While mapping the seafloor off San Diego, researchers found something odd: a seafloor mound about the height of a two-story building and the size of a city block.
Further investigation found evidence the formation was caused by methane leaking out of the seafloor, which would make it the first so-called "methane seep" in San Diego County, the Scripps Institution of Oceanography at UC San Diego announced yesterday (July 25).
The Scripps researchers took samples from 3,400 feet (1,036 meters) below the surface and bought up strange worms and clams that likely live off symbiotic bacteria that break down the clear, flammable gas.
Such sites are important oases of life on the dark seafloor, with the methane-eating bacteria at the base of a rich and productive community that helps sustain the surrounding deep-sea ecosystem.

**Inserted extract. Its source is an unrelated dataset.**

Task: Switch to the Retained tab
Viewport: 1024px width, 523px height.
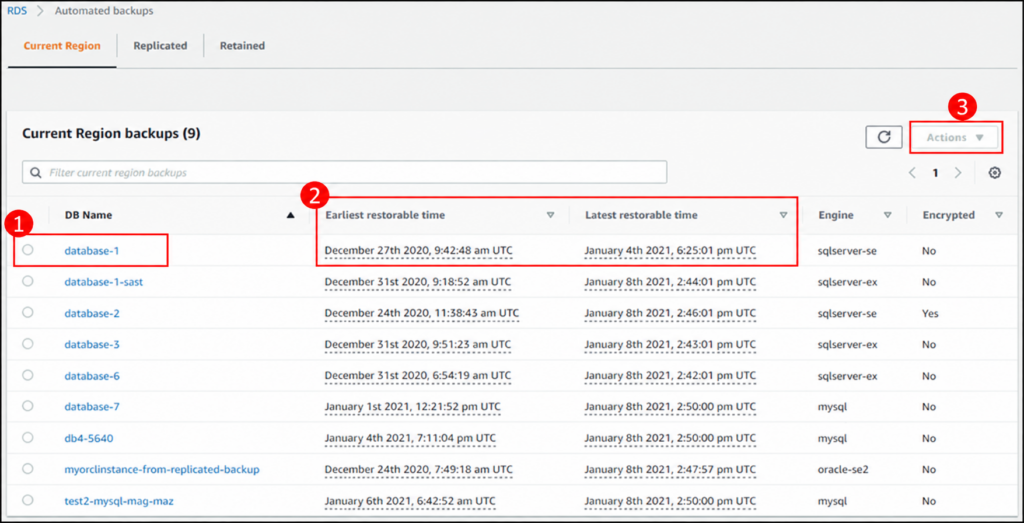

"These chemosynthetic ecosystems are considered 'hot spots' of life on the seafloor in an otherwise desert-like landscape," said expedition member Alexis Pasulka, a Scripps biological oceanography graduate student, in a statement. "New forms of life are continuously being discovered in these environments."
Organisms collected from the newly discovered site include thread-like tubeworms called siboglinids and several clams. Siboglinids lack a mouth and digestive system and gain nutrition from a symbiotic relationship with bacteria living inside them, while many clams at seeps get some of their food from sulfide-loving bacteria living on their gills.
The scientists found the site 20 miles (32 kilometers) west of Del Mar, Calif. It's centered on a fault zone known as the San Diego Trough Fault zone. Methane, or natural gas, exists in the Earth's crust under the seafloor along many of the world's continental margins. Faults can provide a pathway for methane to "seep" upward toward the seafloor.